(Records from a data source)
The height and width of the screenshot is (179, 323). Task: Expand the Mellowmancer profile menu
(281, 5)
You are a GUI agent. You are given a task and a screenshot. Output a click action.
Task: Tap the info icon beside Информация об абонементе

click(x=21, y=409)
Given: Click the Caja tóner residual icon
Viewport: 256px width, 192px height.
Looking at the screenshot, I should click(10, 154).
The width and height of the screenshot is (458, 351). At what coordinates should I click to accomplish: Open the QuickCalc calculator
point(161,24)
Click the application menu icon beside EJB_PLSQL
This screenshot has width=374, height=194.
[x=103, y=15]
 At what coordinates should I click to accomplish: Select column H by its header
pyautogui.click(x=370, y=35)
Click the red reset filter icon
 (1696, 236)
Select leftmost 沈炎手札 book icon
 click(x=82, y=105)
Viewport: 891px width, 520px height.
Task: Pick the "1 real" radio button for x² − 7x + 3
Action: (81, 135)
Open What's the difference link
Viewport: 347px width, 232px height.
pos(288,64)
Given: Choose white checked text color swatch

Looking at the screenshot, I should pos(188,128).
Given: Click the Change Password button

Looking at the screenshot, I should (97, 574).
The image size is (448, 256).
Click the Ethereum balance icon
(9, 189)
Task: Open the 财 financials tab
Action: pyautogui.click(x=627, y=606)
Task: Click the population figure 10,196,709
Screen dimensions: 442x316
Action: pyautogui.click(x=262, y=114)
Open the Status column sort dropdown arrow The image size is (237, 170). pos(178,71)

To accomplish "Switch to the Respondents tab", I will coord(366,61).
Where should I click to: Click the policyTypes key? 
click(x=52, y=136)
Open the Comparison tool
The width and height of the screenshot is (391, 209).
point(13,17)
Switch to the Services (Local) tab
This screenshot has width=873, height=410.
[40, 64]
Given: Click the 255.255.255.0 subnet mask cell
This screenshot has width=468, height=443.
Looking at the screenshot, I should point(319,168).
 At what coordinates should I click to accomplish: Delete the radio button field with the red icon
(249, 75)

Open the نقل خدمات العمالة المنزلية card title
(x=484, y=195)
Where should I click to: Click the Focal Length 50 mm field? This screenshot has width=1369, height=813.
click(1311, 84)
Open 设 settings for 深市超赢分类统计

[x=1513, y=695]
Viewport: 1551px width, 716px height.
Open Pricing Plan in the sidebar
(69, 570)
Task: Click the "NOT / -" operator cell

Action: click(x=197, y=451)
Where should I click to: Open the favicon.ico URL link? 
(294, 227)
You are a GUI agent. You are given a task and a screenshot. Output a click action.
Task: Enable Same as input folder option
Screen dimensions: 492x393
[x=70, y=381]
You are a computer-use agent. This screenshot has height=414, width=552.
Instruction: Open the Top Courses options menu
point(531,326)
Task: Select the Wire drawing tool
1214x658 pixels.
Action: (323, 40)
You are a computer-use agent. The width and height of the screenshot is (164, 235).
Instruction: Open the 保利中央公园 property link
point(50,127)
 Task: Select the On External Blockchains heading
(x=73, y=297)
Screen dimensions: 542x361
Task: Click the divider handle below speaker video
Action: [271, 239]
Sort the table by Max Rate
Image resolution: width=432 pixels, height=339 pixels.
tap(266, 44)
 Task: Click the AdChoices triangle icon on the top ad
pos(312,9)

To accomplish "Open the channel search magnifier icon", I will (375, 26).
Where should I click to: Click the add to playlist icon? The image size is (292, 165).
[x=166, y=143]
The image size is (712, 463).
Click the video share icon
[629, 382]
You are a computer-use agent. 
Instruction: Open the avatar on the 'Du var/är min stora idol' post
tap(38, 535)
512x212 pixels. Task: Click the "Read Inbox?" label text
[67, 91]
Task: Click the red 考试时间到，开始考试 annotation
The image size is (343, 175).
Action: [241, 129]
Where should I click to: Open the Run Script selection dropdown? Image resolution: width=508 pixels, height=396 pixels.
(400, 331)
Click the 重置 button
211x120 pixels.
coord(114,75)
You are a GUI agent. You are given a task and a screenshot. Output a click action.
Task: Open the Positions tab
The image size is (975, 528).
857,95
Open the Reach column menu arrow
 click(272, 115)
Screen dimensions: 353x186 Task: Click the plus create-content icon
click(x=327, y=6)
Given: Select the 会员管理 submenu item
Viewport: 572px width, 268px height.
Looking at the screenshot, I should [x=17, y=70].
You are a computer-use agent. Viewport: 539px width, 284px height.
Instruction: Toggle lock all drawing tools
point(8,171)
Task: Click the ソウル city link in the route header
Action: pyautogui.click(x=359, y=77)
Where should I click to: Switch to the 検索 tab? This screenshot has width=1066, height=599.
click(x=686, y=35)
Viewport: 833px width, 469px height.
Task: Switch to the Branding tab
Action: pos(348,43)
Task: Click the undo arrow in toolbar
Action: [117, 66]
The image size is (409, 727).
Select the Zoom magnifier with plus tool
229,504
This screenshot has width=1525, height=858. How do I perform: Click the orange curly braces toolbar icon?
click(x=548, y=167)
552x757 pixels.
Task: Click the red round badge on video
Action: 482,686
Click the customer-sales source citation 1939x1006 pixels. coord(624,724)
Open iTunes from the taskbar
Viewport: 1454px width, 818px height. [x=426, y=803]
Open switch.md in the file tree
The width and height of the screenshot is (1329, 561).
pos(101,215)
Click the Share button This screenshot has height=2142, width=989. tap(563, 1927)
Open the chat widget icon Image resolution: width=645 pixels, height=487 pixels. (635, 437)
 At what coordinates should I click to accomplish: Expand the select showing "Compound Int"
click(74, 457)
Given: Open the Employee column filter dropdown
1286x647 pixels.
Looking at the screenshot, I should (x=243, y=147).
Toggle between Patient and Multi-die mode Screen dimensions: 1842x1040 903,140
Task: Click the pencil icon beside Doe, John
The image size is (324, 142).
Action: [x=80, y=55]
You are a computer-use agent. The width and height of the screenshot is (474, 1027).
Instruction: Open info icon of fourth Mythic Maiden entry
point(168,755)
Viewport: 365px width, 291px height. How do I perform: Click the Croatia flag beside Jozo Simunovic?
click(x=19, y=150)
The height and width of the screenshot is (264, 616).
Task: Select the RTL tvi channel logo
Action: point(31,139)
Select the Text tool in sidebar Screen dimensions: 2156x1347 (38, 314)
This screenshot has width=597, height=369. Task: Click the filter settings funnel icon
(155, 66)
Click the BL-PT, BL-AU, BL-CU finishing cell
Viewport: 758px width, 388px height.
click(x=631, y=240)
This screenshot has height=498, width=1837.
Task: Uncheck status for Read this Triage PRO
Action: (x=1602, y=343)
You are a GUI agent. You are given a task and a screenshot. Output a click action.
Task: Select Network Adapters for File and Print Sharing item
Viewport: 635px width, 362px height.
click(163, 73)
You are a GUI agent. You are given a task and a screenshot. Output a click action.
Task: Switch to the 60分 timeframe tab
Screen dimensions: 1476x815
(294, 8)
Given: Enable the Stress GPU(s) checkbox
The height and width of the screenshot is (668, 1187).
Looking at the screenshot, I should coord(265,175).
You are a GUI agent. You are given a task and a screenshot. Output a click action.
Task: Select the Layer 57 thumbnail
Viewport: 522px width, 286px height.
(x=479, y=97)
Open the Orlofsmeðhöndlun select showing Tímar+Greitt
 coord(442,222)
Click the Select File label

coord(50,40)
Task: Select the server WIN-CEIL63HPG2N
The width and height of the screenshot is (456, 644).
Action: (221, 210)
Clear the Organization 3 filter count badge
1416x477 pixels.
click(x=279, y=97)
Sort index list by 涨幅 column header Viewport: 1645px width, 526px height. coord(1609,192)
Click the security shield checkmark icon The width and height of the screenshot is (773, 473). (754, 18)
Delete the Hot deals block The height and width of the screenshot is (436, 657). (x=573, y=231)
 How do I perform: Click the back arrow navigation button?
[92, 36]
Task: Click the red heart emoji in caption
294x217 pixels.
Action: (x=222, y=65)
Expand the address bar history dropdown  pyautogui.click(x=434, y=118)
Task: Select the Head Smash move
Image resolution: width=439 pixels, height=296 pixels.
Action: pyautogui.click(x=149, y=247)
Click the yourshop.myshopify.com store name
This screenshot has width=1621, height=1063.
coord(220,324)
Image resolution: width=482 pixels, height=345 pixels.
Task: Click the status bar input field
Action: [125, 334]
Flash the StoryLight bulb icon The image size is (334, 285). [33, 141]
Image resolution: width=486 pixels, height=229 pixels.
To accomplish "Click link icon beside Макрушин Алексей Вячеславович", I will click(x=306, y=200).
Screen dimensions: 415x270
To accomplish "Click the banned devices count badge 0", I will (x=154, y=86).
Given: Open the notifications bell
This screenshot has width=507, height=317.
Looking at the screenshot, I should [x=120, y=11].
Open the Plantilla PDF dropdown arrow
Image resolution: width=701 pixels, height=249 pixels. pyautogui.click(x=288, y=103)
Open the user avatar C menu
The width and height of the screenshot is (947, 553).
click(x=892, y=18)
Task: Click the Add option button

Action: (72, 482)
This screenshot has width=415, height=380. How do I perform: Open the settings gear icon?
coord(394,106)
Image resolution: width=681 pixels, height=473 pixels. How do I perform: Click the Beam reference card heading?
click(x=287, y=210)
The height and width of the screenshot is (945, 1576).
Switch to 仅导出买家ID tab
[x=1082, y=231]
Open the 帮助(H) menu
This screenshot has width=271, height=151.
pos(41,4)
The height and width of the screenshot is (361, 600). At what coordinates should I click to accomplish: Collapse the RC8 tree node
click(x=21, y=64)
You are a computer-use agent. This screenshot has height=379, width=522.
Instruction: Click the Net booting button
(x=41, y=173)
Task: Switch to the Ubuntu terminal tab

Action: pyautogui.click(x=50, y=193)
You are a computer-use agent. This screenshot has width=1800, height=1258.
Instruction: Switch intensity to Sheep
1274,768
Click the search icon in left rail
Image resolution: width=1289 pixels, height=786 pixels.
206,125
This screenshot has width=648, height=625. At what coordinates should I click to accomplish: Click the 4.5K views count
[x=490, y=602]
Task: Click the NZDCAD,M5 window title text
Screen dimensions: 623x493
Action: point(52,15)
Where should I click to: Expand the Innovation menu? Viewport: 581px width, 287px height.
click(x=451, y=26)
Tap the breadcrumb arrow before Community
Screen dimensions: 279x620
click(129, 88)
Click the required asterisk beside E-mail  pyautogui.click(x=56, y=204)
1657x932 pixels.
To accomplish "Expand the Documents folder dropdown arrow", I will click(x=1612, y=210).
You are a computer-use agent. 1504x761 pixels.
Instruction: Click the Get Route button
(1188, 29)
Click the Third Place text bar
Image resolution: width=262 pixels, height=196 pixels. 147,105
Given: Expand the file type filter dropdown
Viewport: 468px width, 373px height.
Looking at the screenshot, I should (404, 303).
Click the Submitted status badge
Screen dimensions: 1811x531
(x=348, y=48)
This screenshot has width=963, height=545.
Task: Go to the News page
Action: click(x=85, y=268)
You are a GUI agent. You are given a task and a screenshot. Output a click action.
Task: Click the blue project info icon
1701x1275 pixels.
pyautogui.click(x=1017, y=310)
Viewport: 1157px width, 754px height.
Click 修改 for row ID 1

__Problem requirements__:
Put the lines of the records above into a numbered list, leaving out blank lines, from the line with "Tap the breadcrumb arrow before Community" up to and including the line with "Image resolution: width=262".

__Response__:
1. Tap the breadcrumb arrow before Community
2. Screen dimensions: 279x620
3. click(129, 88)
4. Click the required asterisk beside E-mail  pyautogui.click(x=56, y=204)
5. 1657x932 pixels.
6. To accomplish "Expand the Documents folder dropdown arrow", I will click(x=1612, y=210).
7. You are a computer-use agent. 1504x761 pixels.
8. Instruction: Click the Get Route button
9. (1188, 29)
10. Click the Third Place text bar
11. Image resolution: width=262 pixels, height=196 pixels. 147,105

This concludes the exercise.